# Hardware for FreeBSD 4.11



## theone4u (Feb 10, 2011)

Dear All,

Q1. Can any one share their experience when try to Install FreeBSD 4.11 on latest hardware like intel C2D , corei3 , i5 , i7.

Q2. Now a days what is the Best Hardware for FreeBSD 4.11

I know both are stupid question but FreeBSD 4.11 rocks for me as router / firewall / bandwidth manger.

Theone4u


----------



## SirDice (Feb 10, 2011)

Not the smartest move to use a version that's been EoL for at least 4 years on a firewall.


----------



## jem (Feb 10, 2011)

Just because a 6 year old version of FreeBSD rocked for a particular purpose doesn't mean that the latest version won't rock even more!

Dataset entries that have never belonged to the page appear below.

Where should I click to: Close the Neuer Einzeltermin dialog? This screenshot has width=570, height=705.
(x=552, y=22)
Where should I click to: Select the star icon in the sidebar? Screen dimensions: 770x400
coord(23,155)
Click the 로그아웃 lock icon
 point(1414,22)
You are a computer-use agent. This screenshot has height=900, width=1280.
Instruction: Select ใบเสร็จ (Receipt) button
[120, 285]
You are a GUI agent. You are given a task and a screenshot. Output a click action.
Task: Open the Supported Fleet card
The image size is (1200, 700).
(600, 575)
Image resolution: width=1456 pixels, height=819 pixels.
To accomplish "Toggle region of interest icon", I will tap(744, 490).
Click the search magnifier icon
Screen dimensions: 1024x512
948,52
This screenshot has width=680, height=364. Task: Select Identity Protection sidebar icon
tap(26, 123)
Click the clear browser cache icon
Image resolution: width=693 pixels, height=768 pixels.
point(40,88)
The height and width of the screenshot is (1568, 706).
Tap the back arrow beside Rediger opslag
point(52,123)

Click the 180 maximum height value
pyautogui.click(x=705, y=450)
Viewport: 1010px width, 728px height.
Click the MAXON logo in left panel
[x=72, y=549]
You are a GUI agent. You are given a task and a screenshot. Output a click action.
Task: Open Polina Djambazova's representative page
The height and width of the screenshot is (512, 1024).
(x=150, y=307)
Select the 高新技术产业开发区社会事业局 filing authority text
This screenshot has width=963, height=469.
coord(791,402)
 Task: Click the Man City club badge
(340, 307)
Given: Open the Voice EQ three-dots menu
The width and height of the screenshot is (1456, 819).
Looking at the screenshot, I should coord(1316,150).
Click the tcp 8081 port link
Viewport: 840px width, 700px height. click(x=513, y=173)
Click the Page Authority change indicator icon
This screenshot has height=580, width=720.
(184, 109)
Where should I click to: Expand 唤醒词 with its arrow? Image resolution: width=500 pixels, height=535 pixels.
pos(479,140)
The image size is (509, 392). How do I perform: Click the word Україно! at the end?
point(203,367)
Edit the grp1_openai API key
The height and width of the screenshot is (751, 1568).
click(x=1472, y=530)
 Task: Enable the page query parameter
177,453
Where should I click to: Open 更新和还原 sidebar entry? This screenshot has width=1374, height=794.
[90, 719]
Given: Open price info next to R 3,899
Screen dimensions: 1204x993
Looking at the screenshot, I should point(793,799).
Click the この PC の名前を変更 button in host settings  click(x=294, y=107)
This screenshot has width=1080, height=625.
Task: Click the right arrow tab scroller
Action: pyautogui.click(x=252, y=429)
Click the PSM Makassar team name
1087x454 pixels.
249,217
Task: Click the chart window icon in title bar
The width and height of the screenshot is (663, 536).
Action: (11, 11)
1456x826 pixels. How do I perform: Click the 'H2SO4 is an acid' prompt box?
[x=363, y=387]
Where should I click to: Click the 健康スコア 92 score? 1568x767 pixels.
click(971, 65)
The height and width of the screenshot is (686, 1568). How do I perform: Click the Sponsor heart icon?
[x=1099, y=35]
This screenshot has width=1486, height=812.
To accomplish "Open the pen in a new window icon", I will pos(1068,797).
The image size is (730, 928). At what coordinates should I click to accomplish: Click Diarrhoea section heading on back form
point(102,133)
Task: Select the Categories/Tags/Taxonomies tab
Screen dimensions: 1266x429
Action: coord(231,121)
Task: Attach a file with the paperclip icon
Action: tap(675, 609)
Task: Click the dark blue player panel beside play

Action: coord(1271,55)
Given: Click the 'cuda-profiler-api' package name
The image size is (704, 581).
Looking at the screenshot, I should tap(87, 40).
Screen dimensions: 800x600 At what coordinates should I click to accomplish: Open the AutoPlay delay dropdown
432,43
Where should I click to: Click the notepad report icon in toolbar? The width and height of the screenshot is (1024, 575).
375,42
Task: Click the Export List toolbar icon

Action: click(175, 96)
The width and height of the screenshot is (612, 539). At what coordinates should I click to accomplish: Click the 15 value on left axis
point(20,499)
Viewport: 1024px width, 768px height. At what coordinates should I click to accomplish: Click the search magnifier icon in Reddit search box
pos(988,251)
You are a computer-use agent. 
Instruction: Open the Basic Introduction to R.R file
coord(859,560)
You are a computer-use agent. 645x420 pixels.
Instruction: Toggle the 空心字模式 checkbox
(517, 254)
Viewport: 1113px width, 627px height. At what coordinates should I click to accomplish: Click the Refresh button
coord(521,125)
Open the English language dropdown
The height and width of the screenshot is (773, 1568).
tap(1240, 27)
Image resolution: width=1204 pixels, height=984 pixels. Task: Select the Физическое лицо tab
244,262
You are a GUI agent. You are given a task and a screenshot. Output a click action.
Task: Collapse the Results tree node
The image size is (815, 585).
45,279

The base software components in FreeBSD 4.11 will be years out of date too.  New versions are likely to be more secure and will have improved functionality.


----------



## DutchDaemon (Feb 10, 2011)

There's no support for FreeBSD 4.x. It's seriously EOL, it's insecure out of the box, and I don't think the forums will (or should) encourage you to run it anyway, or in any way. Switch to a supported branch of FreeBSD.


----------



## phoenix (Feb 10, 2011)

Or, if you want to continue using "something like FreeBSD 4.x", then give DragonFlyBSD a try.  It's a continuation of the FreeBSD 4.x codebase, although it has changed significantly in the years since they forked the code.


----------